Pesquisadores brasileiros do Centro Nacional de Pesquisa em Energia e Materiais (CNPEM), situado em Campinas (SP) desenvolveram uma técnica por meio da engenharia genética capaz de produzir enzimas que transformam bagaço de cana-de-açúcar (resíduos da produção do etanol) em etanol de 2ª geração.

(imagem publicdomainpictures – pl)

Reportagem de Maria Fernanda Ziegler, da Agência Fapesp, relata que as enzimas são produzidas por um fungo e atuam de forma coordenada na quebra e conversão de carboidratos da palha e do bagaço da cana-de-açúcar em açúcares simples, que podem sofrer fermentação e, com isso, se transformar em biocombustível.

Segundo a reportagem, a descoberta é a mais eficiente do que as já publicadas na literatura científica e abre caminho para maior aproveitamento dos resíduos da cana-de-açúcar na fabricação de biocombustíveis, uma vez que o desenvolvimento de um coquetel de enzimas de baixo custo representa um dos principais desafios para a produção do etanol de segunda geração (derivado do bagaço e da palha da cana-de-açúcar).

Veja trecho da reportagem:

Para que o fungo pudesse servir como uma biofábrica altamente produtiva do coquetel enzimático, os pesquisadores do CNPEM realizaram seis modificações genéticas em uma cepa já conhecida do Trichoderma reesei, a RUT-C30. O trabalho foi patenteado e teve artigo publicado na revista Biotechnology for Biofuels.

“O fungo foi racionalmente modificado de forma que ele maximizasse a produção das enzimas de interesse biotecnológico.
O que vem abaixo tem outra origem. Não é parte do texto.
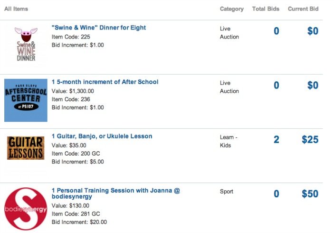Sort by the Total Bids column header
Image resolution: width=334 pixels, height=233 pixels.
tap(266, 9)
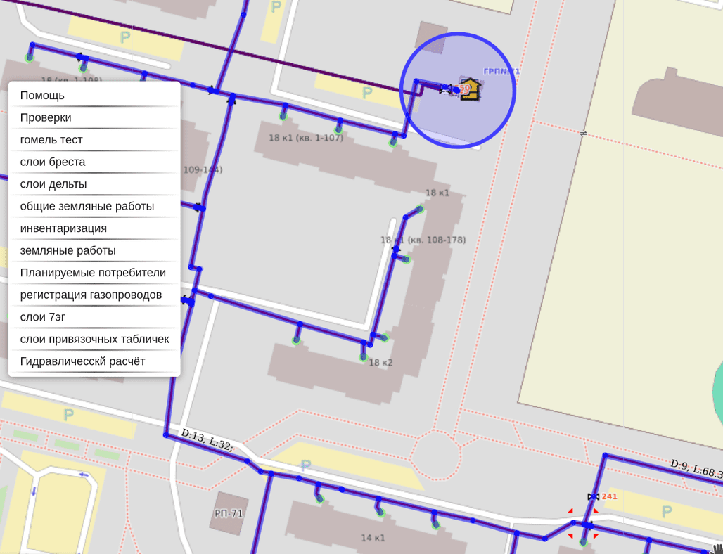723x554 pixels.
Task: Click the РП-71 building on the map
Action: [x=229, y=513]
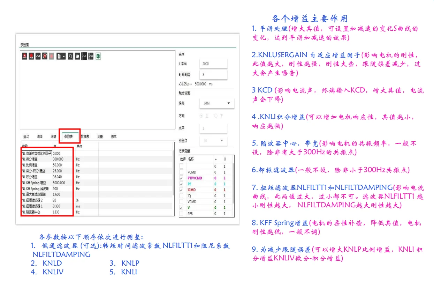Click the 时间间隔 input field showing 8
Screen dimensions: 434x281
(x=213, y=74)
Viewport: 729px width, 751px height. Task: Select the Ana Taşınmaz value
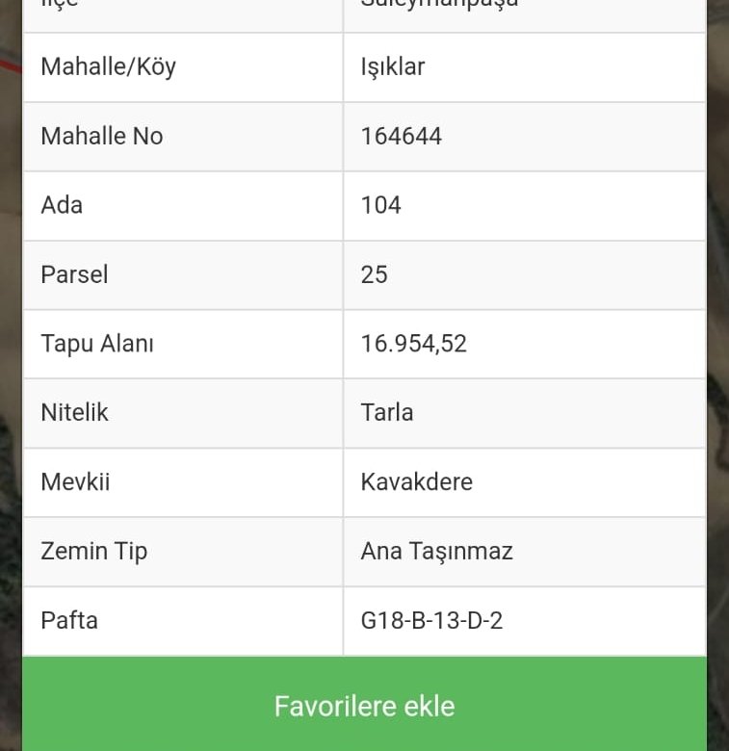(437, 551)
Por meio de técnica de edição genética conhecida como CRISPR/Cas9, alteramos fatores de transcrição para regular a expressão de genes relacionados às enzimas, deletamos proteases que causavam problemas na estabilidade do coquetel enzimático e também adicionamos enzimas importantes que eram naturalmente deficientes no fungo. Com isso, foi possível fazer com que ele produzisse uma quantidade grande de enzimas a partir de uma fonte nutricional barata como resíduos agroindustriais abundantes no Brasil”, explica Mário Murakami, diretor científico do Laboratório Nacional de Biorrenováveis (LNBR-CNPEM), à Agência Fapesp.
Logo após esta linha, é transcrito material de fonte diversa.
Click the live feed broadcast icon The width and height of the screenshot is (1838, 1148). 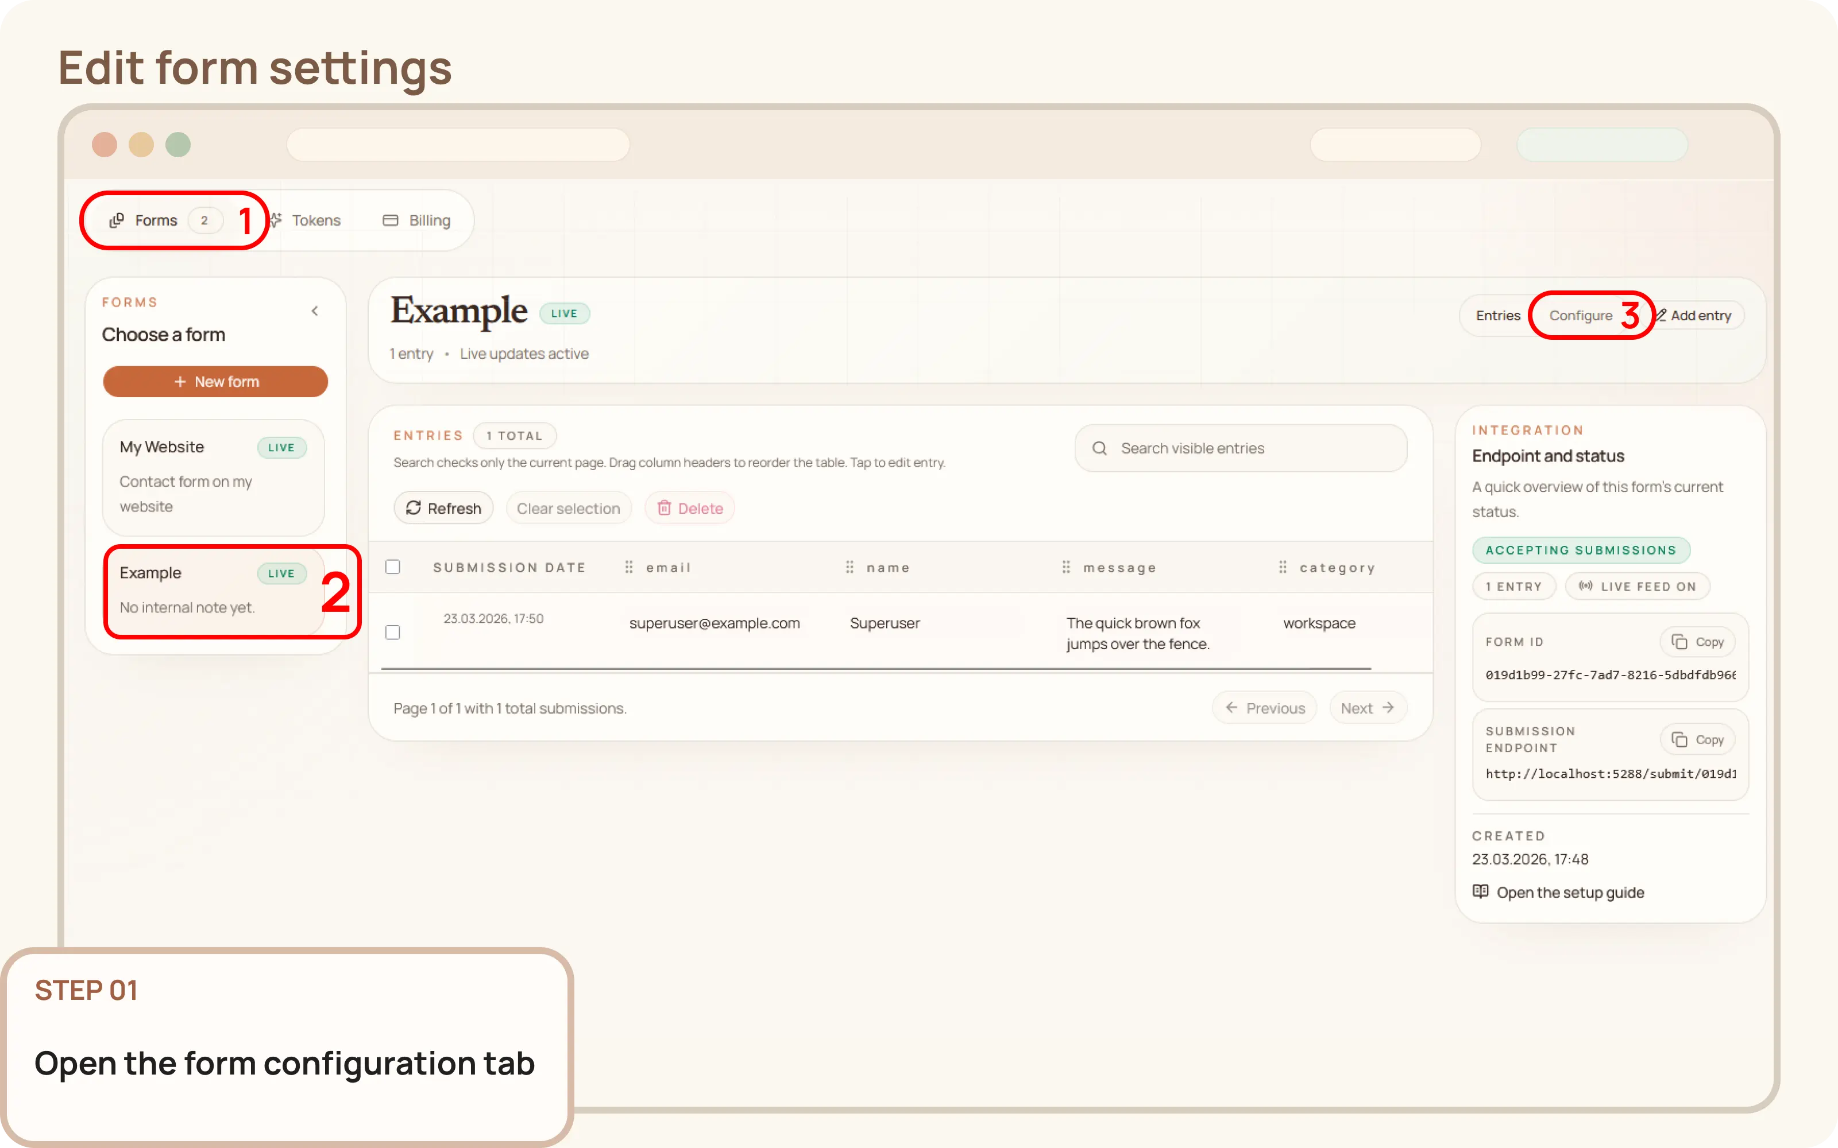1587,585

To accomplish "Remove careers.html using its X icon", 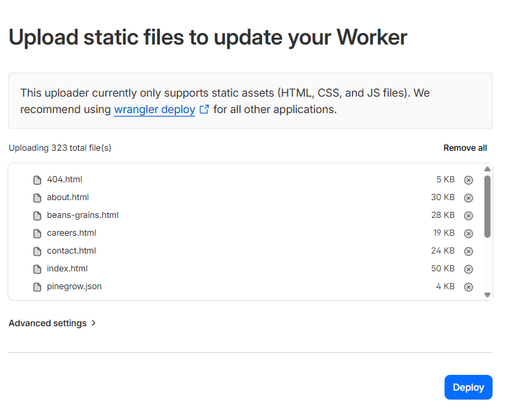I will pyautogui.click(x=469, y=234).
Segundo dados da Companhia Nacional de Abastecimento (Conab), com uma moagem de cana da ordem de 633 milhões de toneladas por safra, o Brasil gera cerca de 70 milhões de toneladas de massa seca de palha. No entanto, pouco dos resíduos é aproveitado para a produção de etanol.

Murakami ressalta que praticamente todas as enzimas utilizadas no Brasil para a degradação de biomassa são importadas de um grupo restrito de empresas estrangeiras que detêm essa tecnologia sob segredo industrial. Com esse contexto, o coquetel enzimático importado pode representar até 50% do custo de produção do combustível.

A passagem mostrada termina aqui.